BOSTON (CBS) - It's a new way to treat one of the most common pregnancy complications, preeclampsia. Currently, doctors have no choice but to deliver the babies of women with preeclampsia, but as Dr. Mallika Marshall explains, local doctors are using a new method to help bring those babies closer to term.

"She's been so far a very good girl," a good girl indeed but Meghan Sise hasn't even met her baby girl yet. Thirty-nine weeks pregnant, the Massachusetts General Hospital nephrologist says there was one potential complication in particular that worried her, preeclampsia. It's a condition which can cause kidney failure, liver failure, high blood pressure and seizures in the mom.

"My biggest fear would be a preterm delivery and you're deciding what has to happen for mom," says Meghan, "But it's not necessarily the best thing for baby. That's the decision that every woman is so scared of."

About 200,000 women in the U.S. suffer from preeclampsia every year. The only treatment is to deliver the baby which isn't such a big deal if the pregnancy is at term, but if mom is only six or seven months along, it's more of a concern, says Dr. Jeff Ecker, a high risk obstetrician at Mass. General. "There's the morbidity that goes along with that but also the real chance of a baby dying from being born early," explains Dr. Ecker.

To change that doctors at Mass. General are studying a new therapy similar to dialysis where a mom's blood is removed through a catheter, run through a machine that eliminates a factor associated with preeclampsia and is then returned back to mom.

"We showed the device lowers the levels, reduces blood pressure, lowers protein in the urine and in women who were able to tolerate a few treatments, we were able to prolong pregnancy," says Dr. Ravi Thadhani, the Chief of Nephrology at Mass. General.

Dr. Thadhani says they were able to prolong pregnancy in some women by at least a couple of weeks, which is a long time in fetal development.

"It would make a real difference in the lives of a lot of families and the lives of a lot of newborns," says Dr.
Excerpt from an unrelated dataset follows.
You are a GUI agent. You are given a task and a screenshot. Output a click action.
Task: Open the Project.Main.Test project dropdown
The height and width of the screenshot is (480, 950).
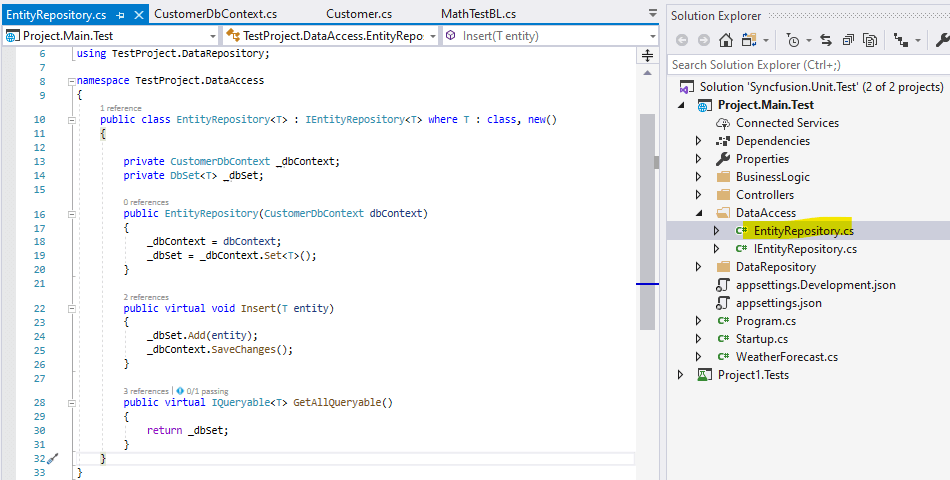coord(211,36)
Ecker.

And while Meghan is probably out of the woods, she is excited for other moms who could benefit.

"You're doing something that doesn't harm the mom and potentially lengthens the pregnancy," says Meghan. "It's going be to a huge relief for moms."

So far the therapy has been tested on 11 women in Europe and researchers are now planning larger studies to confirm the safety and to demonstrate that it can, in fact, prolong pregnancy. If that's the case, researchers will then apply for FDA approval to make it more widely available.